[S3E10]

Always feeling behind? 
When all of you is still not enough…


Being an adoptive or step mom can feel like you’ve embarked upon a daunting task to try to fill the void that your child already has. I know those types of feelings. It can feel like a tremendous responsibility. But as adoptive or step moms we must remember that we cannot make up for any losses in our children's lives – but instead can focus on providing stability for all of our children. Even as they push against that very stability they need. 

The Feeling of Insufficiency 
It is very common for adoptive or step moms to feel behind and that they are not enough. This feeling of insufficiency may stem from the idea that they do not have the same connection as the biological parent, leading them to feel as if they are lacking something. However, this feeling of insufficiency is normal and it does not have to define the relationship with your child.

- [Work task A] According to the episode page on adoptive and step moms, what can these moms focus on providing for all of their children?
- [Work task B] Reproduce word for word the passage of the episode page on adoptive and step moms from "When all of" up to and including "stability they need.".
The items after this point are separate material.

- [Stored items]
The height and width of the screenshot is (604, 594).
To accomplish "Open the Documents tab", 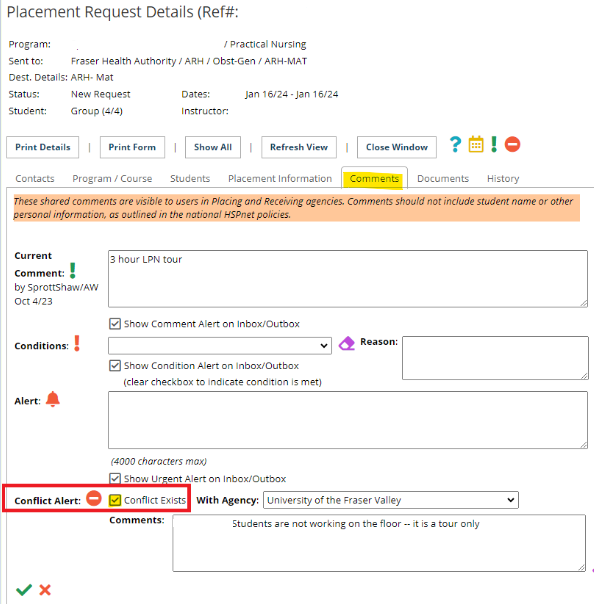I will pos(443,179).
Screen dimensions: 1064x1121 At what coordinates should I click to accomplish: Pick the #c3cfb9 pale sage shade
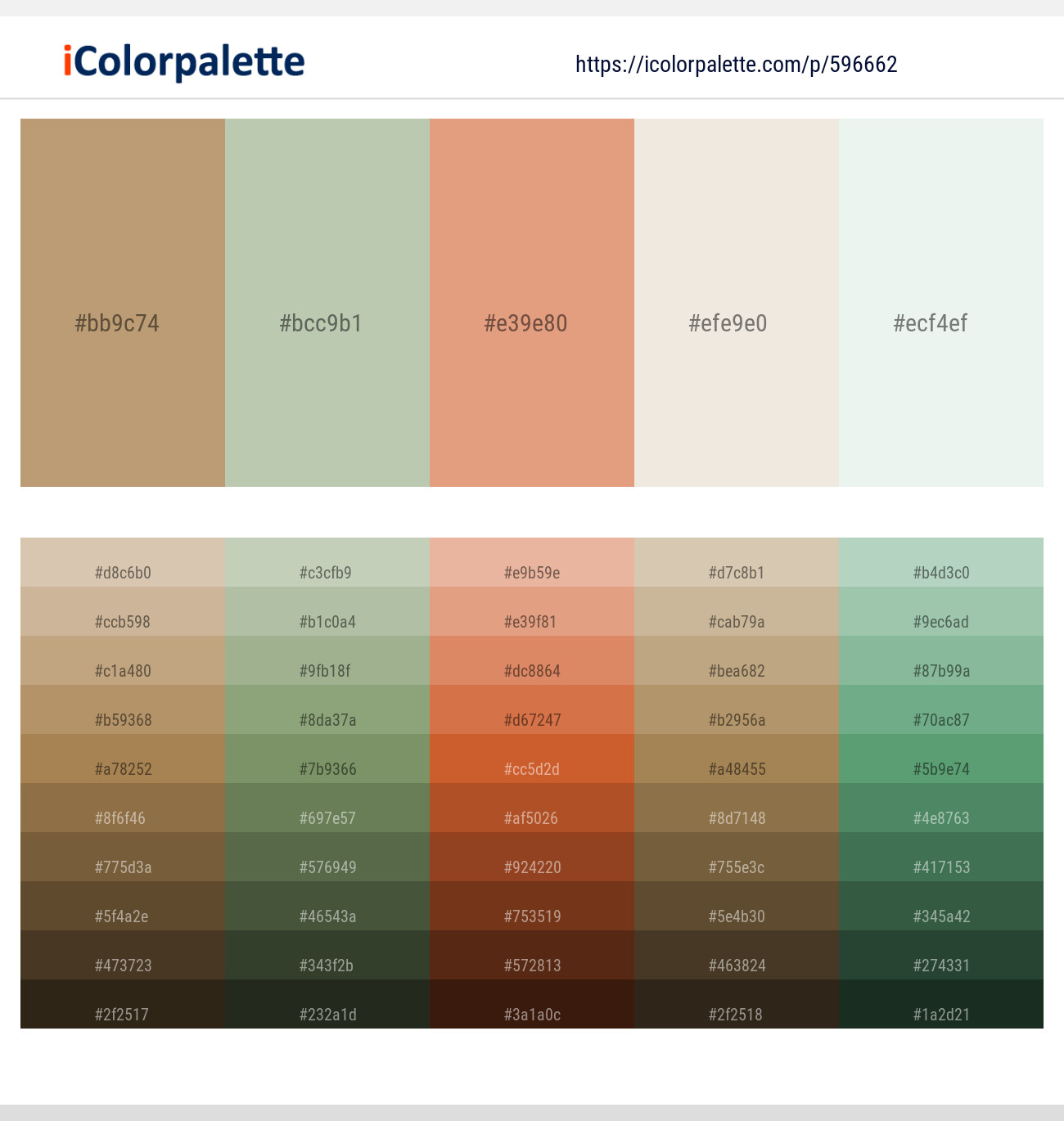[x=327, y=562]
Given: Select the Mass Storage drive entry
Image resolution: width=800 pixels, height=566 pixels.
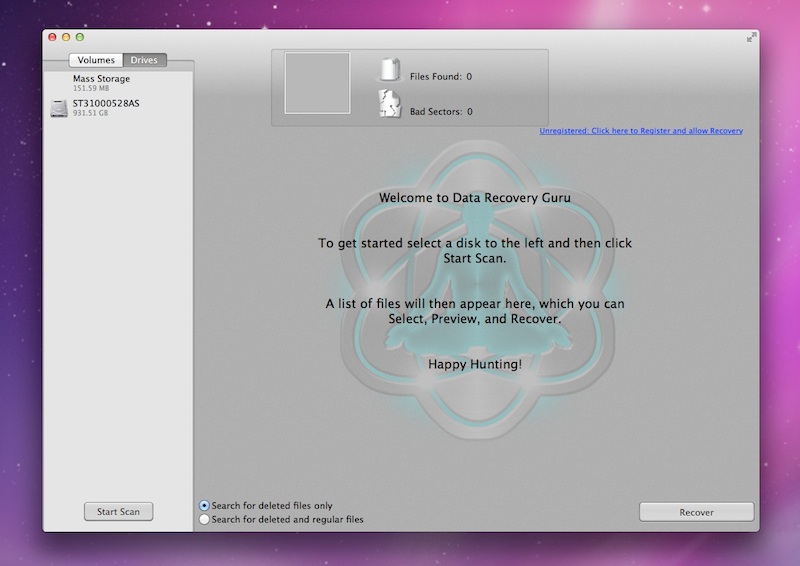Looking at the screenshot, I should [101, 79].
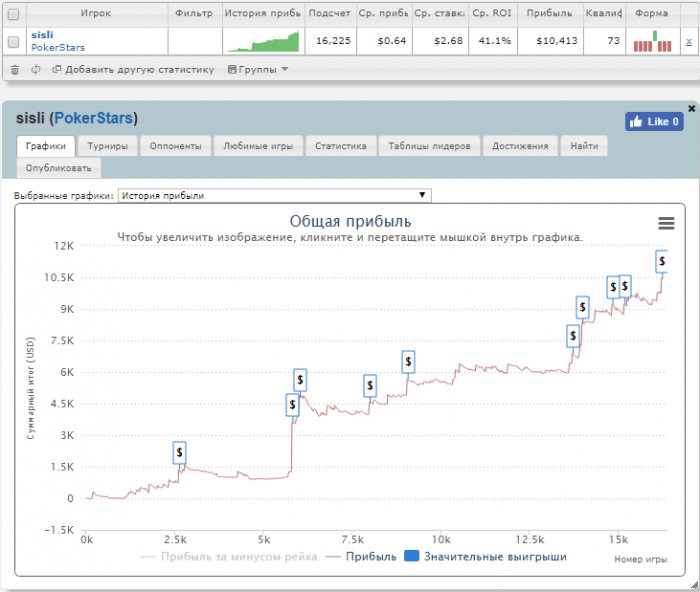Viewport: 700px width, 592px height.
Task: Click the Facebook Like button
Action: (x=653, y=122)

- [Exercise answer A] Stability.

- [Exercise answer B]
When all of you is still not enough…


Being an adoptive or step mom can feel like you’ve embarked upon a daunting task to try to fill the void that your child already has. I know those types of feelings. It can feel like a tremendous responsibility. But as adoptive or step moms we must remember that we cannot make up for any losses in our children's lives – but instead can focus on providing stability for all of our children. Even as they push against that very stability they need.